[Exercise]
Go through the lines of the material and tally those with the string "dropdown"; reply with the number alone.

==============================

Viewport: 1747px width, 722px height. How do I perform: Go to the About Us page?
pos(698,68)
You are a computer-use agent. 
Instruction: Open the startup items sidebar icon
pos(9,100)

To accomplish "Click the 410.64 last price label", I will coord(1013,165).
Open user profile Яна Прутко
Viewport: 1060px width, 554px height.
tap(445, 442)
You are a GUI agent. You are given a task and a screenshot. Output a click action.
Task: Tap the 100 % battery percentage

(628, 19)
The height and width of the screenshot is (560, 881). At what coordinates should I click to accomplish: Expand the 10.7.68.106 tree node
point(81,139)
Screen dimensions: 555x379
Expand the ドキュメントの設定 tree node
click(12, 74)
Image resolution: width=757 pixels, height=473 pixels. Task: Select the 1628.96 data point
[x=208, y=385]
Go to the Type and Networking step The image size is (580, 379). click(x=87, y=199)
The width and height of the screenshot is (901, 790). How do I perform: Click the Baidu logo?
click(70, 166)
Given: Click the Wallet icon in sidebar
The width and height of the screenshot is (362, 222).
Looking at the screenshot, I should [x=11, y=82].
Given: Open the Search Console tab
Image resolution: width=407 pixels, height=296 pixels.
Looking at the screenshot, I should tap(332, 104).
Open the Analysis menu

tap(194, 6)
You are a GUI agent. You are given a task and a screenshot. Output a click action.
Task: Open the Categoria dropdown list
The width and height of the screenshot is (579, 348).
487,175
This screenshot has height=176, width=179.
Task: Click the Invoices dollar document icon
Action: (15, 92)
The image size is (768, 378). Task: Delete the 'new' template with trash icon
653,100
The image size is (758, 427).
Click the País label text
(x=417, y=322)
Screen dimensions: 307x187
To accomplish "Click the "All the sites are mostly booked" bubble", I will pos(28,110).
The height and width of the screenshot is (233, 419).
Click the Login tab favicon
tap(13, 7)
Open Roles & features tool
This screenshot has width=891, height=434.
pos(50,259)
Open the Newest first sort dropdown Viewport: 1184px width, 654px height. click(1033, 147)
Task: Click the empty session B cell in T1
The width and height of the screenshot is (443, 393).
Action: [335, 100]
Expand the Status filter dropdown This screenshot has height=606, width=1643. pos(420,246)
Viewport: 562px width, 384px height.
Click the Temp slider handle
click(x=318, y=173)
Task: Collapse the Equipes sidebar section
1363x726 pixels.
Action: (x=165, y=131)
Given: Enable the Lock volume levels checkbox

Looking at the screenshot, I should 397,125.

==============================

[Solution to this exercise]
3